▸ Data supplied:
>>>

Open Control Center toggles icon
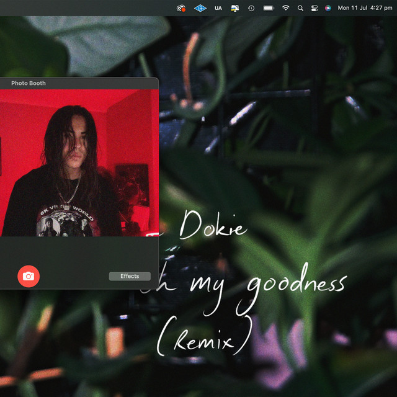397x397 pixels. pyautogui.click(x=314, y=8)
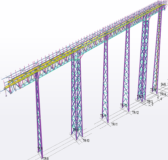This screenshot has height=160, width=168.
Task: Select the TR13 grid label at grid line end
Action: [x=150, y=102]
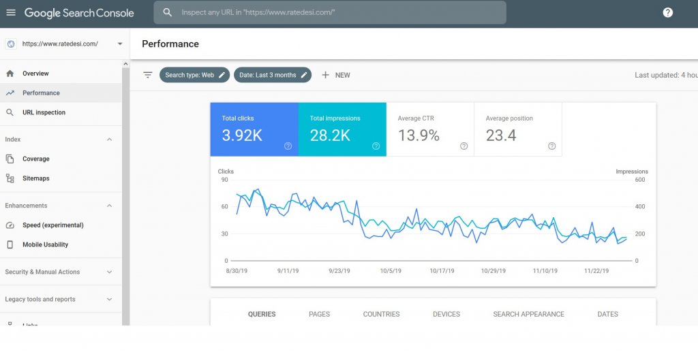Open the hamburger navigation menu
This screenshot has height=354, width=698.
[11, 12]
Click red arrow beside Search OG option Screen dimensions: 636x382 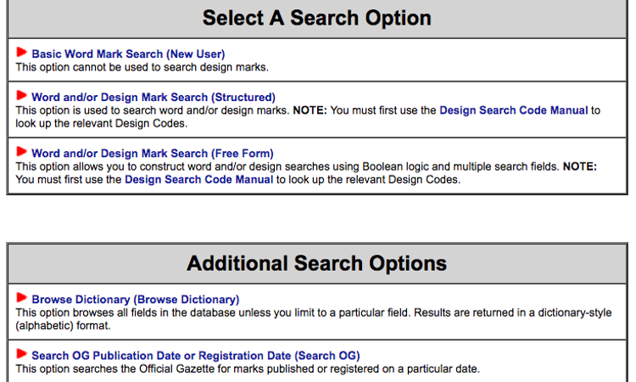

<<<
>>>

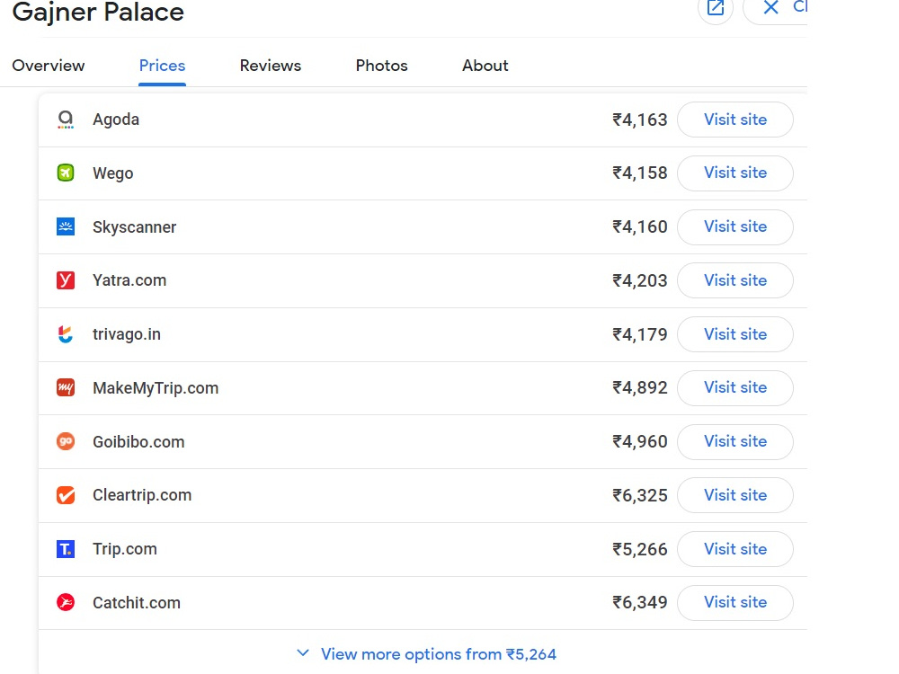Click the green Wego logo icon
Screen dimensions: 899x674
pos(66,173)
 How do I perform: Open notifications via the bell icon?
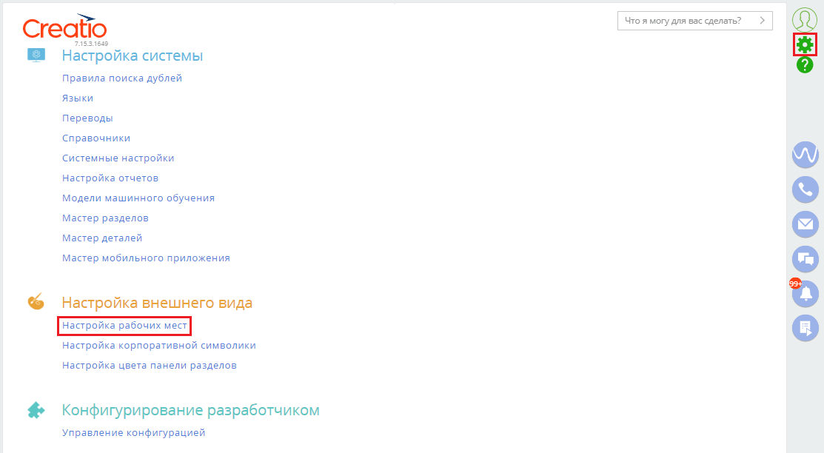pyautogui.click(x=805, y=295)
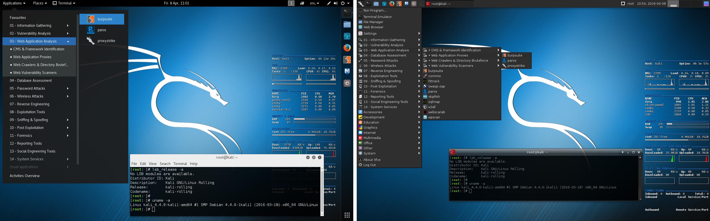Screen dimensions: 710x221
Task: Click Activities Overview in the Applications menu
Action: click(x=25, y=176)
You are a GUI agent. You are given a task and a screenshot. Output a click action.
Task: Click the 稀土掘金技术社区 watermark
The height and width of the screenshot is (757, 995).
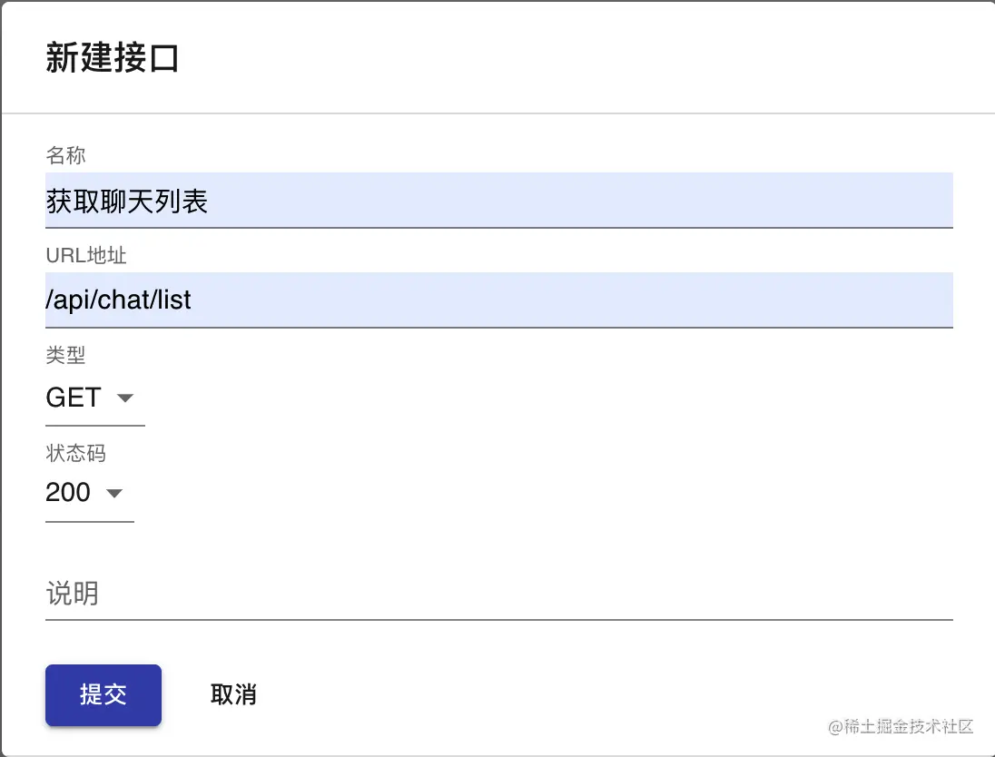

<<<

▸ Try it:
Transcribe exactly the lines above, beginning at the one with "How do I perform: Open" and going up to and including the one with "The height and". Pictures do not belong in the copy.

▸ Solution below:
 How do I perform: Open notifications via the bell icon?
pyautogui.click(x=805, y=295)
Screen dimensions: 710x221
Task: Click Activities Overview in the Applications menu
Action: click(x=25, y=176)
You are a GUI agent. You are given a task and a screenshot. Output a click action.
Task: Click the 稀土掘金技术社区 watermark
The height and width of the screenshot is (757, 995).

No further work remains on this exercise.